I was thinking about Ring today. It's the smart doorbell manufacturer that got snapped up by Amazon for a billion dollars back in February, and a company I wrote about extensively for Ovum. The interest at the time was this upstart company that just kept attracting funding (including from Amazon's Alexa Fund back in 2016), and when it came onto my radar in early 2017 it had just picked up $109 million for its Series D, making it the most-funded smart home company on my old investment tracker.

That, and their range of products, made them a good target for us to write about, so I chatted with them a few times to prepare a research note, essentially introducing them to Ovum's clients. The thing that stuck with me, and that I was thinking about today, was their approach to the smart home camera sector. Instead of focusing on what was happening inside the home, they reasoned that a good way to make an individual home safer was by making the neighborhood around it safer.

So the Ring doorbell was intended to see what happened out in front of the house, including at other houses on the same street.

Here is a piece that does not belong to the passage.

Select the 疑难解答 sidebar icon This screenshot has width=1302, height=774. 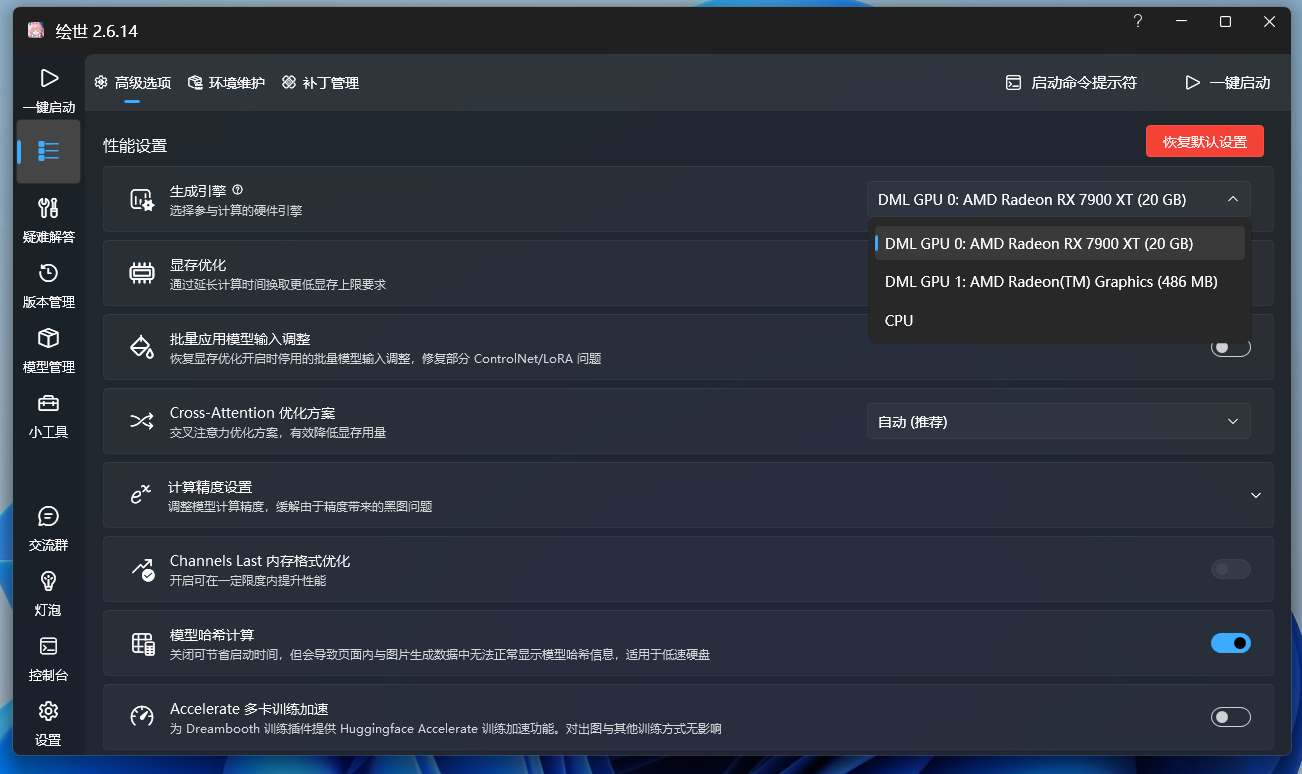pyautogui.click(x=47, y=217)
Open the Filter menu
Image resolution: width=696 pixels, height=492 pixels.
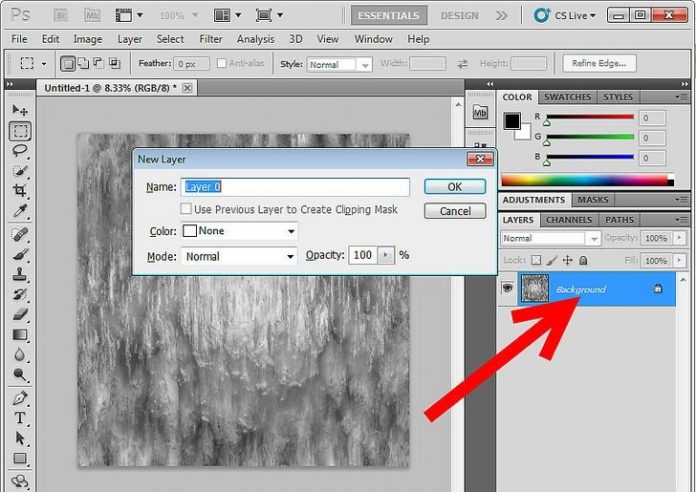tap(210, 39)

After all, if someone broke into the house across the street from yours, it would be relevant because your own home could be next. They followed this concept up with smart outdoor lighting, which could help protect your yard, and so on.

As I said, this stuck with me, to the point that of all the companies I wrote about during that time, it's one of the most conceptually interesting ideas I came across. It's also affected my thinking in seemingly unrelated areas, like immigration and foreign policy. The way it applies there is, if a country wants to be safe from illegal immigration, human trafficking, the drug trade, and so forth, it's not enough to combat those things inside its own borders - it'll have to work with its neighbors to sort those problems out at the source.

You can see it here at the US's southern border, where migrants are fleeing violence in their own countries (for example Honduras, Guatemala and El Salvador). You can also see it in Europe, where Syrian refugees are fleeing the violence from their country's civil war and the depredations of Daesh/ISIS. In either case, the most enlightened and just policy has to include helping to make their home countries safer (in addition to not mistreating the ones who do arrive seeking asylum or simply a better life).

If you want to stick to tech, this concept is relevant to cybersecurity, and any number of other areas as well. One of the key complaints about smart home devices is the fact that security is often an afterthought, but securing the device, while necessary, is probably not sufficient. You want your network to not be compromised, which means that ideally your neighbors' Wi-Fi networks should be secure too. And so forth.

Amazon obviously bought Ring because its technology could be integrated with the Alexa suite of smart home devices, and because its technical expertise offers a different view on the home than the Echo device had. Also, I don't know Jamie Siminoff at all (I've never met him or spoken to him), but I presume he isn't a bleeding-heart leftie like me.

Still, it's reassuring to know that someone's successfully implemented technology that takes into account the inter-connectedness of communities, and that acknowledges that what's happening outside your house does affect you. This is a powerful but understated idea, and I'd love to see it take root in more of the tech industry - as well as in politics.